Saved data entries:
┄┄┄┄┄┄┄┄┄┄
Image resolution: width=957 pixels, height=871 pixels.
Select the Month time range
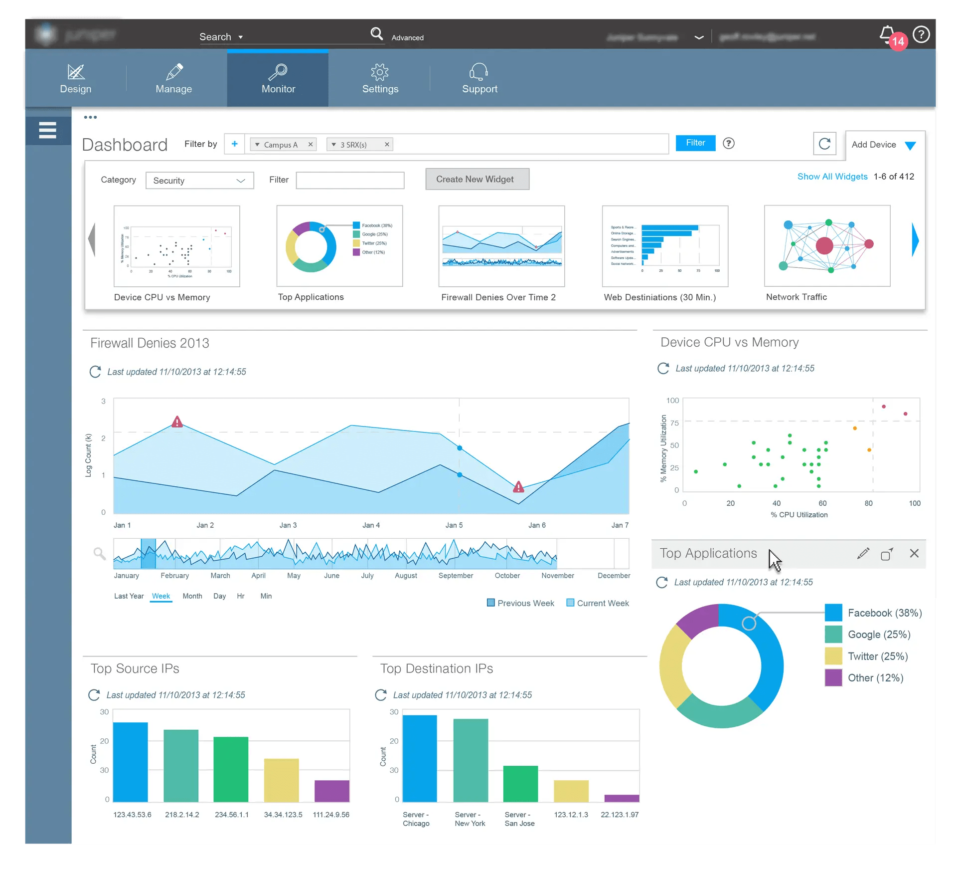pyautogui.click(x=192, y=596)
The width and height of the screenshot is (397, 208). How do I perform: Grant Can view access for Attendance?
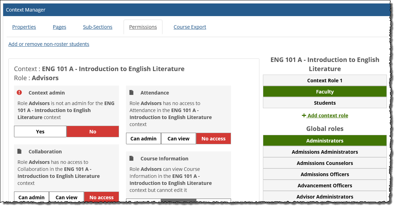[178, 138]
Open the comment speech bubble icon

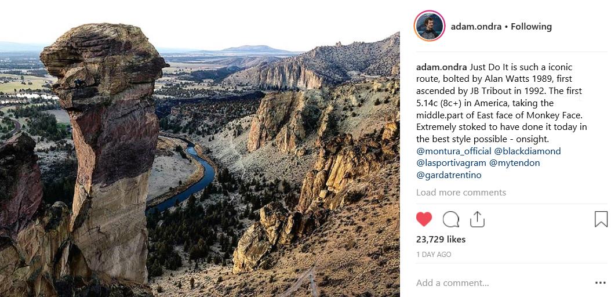click(451, 219)
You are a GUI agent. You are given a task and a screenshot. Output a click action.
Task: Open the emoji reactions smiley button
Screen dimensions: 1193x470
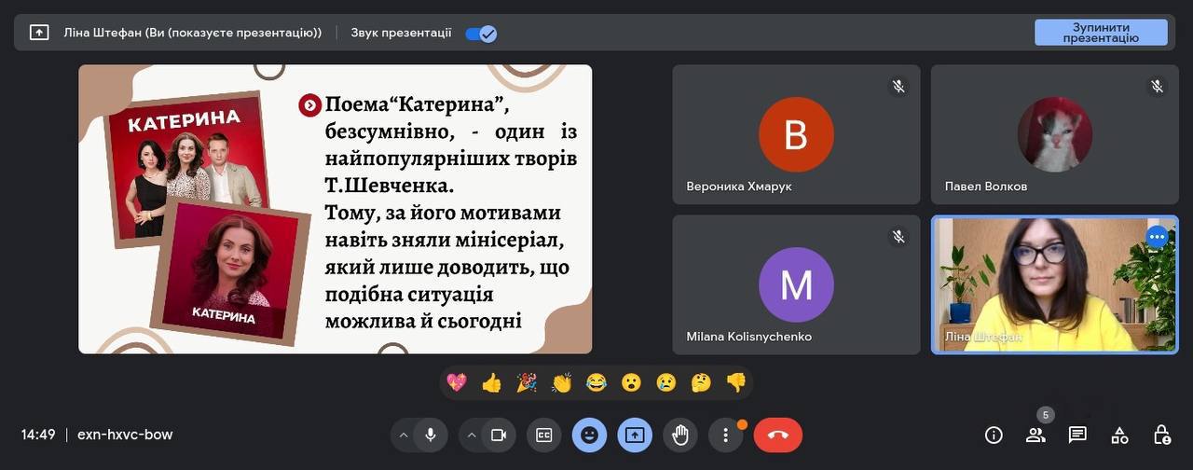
┄┄┄┄┄┄┄┄┄┄
WORK TO COMPLETE:
All lines above between the line that contains "You are a GUI" and the last line of the entries, both included, must be transcribed exactly. No pictures are to appear.

ANSWER BELOW:
You are a GUI agent. You are given a task and a screenshot. Output a click action.
Task: Open the emoji reactions smiley button
Screen dimensions: 1193x470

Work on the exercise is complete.